### DOCUMENT EXTRACT ###
Abstract
Objectives: Developmental anomalies of the dentition are not infrequently observed by the dental practitioner. The aim of the present study was to determine the prevalence of dental anomalies in the Indian population. Study Design: A retrospective study of 4133 panoramic radiographs of patients, who attended the Department of Oral Medicine and Radiology, Jodhpur Dental College General Hospital between September 2008 to December 2012 was done. The ages of the patients ranged from 13 to 38 years with a mean age of 21.8 years. The orthopantomographs (OPGs) and dental records were examined for any unusual finding such as congenitally missing teeth, impactions, ectopic eruption, supernumerary teeth, odontoma, dilacerations, taurodontism, dens in dente, germination and fusion, among others. Results: 1519 (36.7%) patients had at least one dental anomaly. The congenitally missing teeth 673 (16.3%) had the highest prevalence, followed by impacted teeth 641 (15.5%), supernumerary teeth 51 (1.2%) and microdontia 41 (1.0%). Other anomalies were found at lower prevalence ranging from transposition 7 (0.1%) to ectopic eruption 30 (0.7%). Conclusion: The most prevalent anomaly in the Indian population was congenitally missing teeth (16.3%), and the second frequent anomaly was impacted teeth (15.5%), whereas, macrodontia, odontoma and transposition were the least frequent anomalies, with a prevalence of 0.2%, 0.2% and 0.1% respectively. While the overall prevalence of these anomalies may be low, the early diagnosis is imperative for the patient management and treatment planning.
Key words:Dental anomaly, prevalence, panoramic radiography.
Introduction
Developmental dental anomalies are an important category of dental symptomatology. Their incidence and degree of expression in different population groups can provide important information for phylogenic and genetic studies and help the understanding of variations within and between the different populations. The various dental anomalies of the dentition are frequently observed in the dental clinic. However, compared to the more common oral diseases such as dental caries and periodontal diseases, these anomalies account for a relatively low number, but can pose a problem during treatment planning. They present with malocclusion, esthetic and functional problem, and possible disposition to other oral diseases. Hence, their clinical management is usually complicated (1).
Dental anomalies in tooth number, shape, structure, and position may result in problems in arch length and occlusion, which may greatly influence treatment planning for the orthodontists. The etiology of these conditions is usually suggested to be either due to genetic factors in addition to some etiological events during the prenatal and postnatal development periods and environmental and pathological factors (2-4). According to Sarnat and Schour (5), the growing tooth acts as a biological recorder which provides a precise and permanent record of variations and fluctuations in the tooth matrix and its mineralization. These anomalies may be involving one tooth or generalized to involve all the teeth or they may be present as a part of any systemic disorders or syndromes (1). One or more dental anomalies can often be observed in the same patient. Studies on the patterns of association among seven types of dental anomalies in an untreated orthodontic population aged 7 to 14 years found a significant reciprocal association among 5 of the anomalies that suggests a common genetic origin. It was found that 34% of the patients with conical-shaped upper lateral incisors had palatally displaced canine (6).
### RECORDED DATA ###
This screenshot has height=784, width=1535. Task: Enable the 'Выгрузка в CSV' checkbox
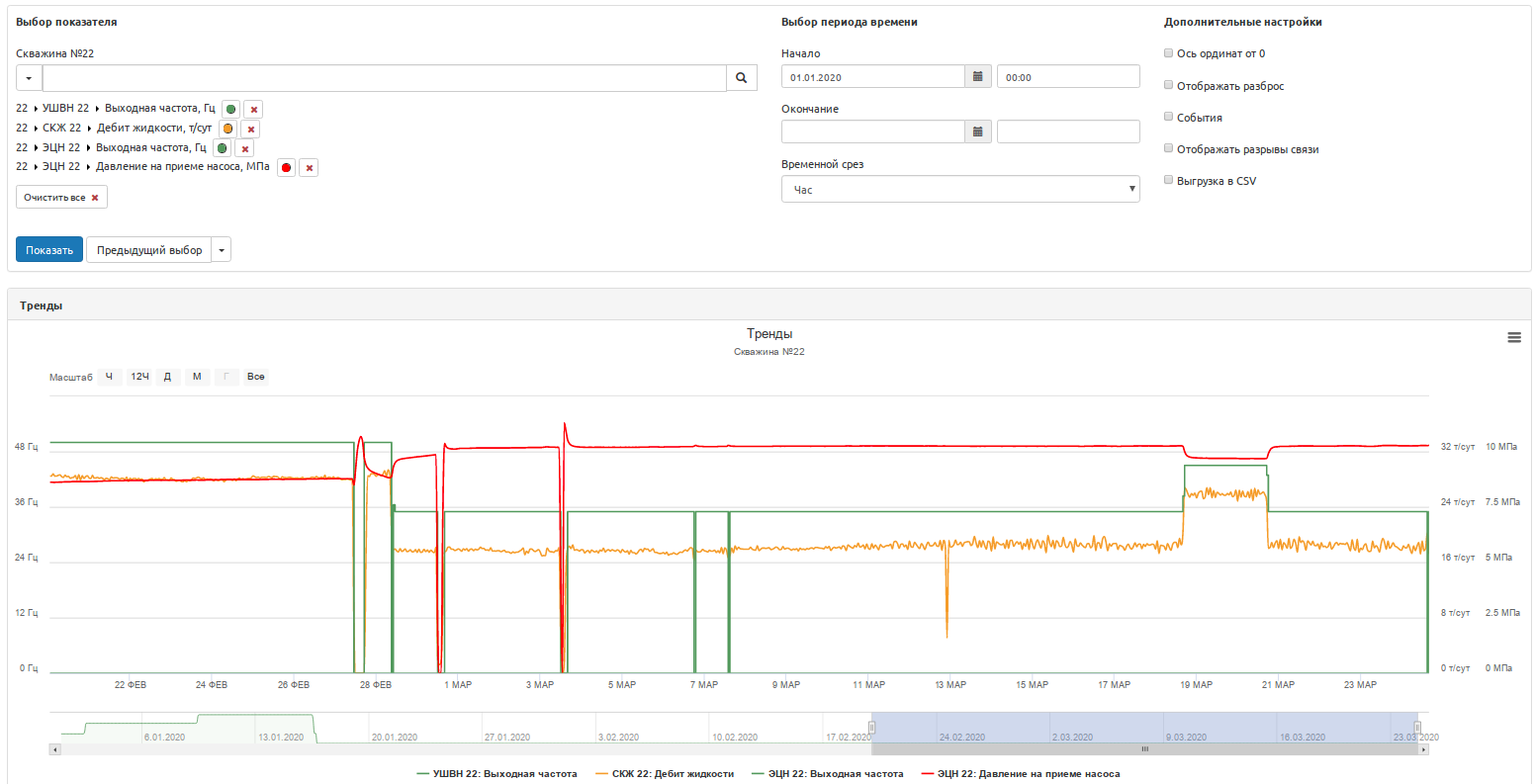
###
- _TASK STATEMENT_: Reproduce, word for word, the passage of the dental anomalies study from "Introduction" to "usually complicated (1).".

- _ANSWER TO THIS EXERCISE_:
Introduction
Developmental dental anomalies are an important category of dental symptomatology. Their incidence and degree of expression in different population groups can provide important information for phylogenic and genetic studies and help the understanding of variations within and between the different populations. The various dental anomalies of the dentition are frequently observed in the dental clinic. However, compared to the more common oral diseases such as dental caries and periodontal diseases, these anomalies account for a relatively low number, but can pose a problem during treatment planning. They present with malocclusion, esthetic and functional problem, and possible disposition to other oral diseases. Hence, their clinical management is usually complicated (1).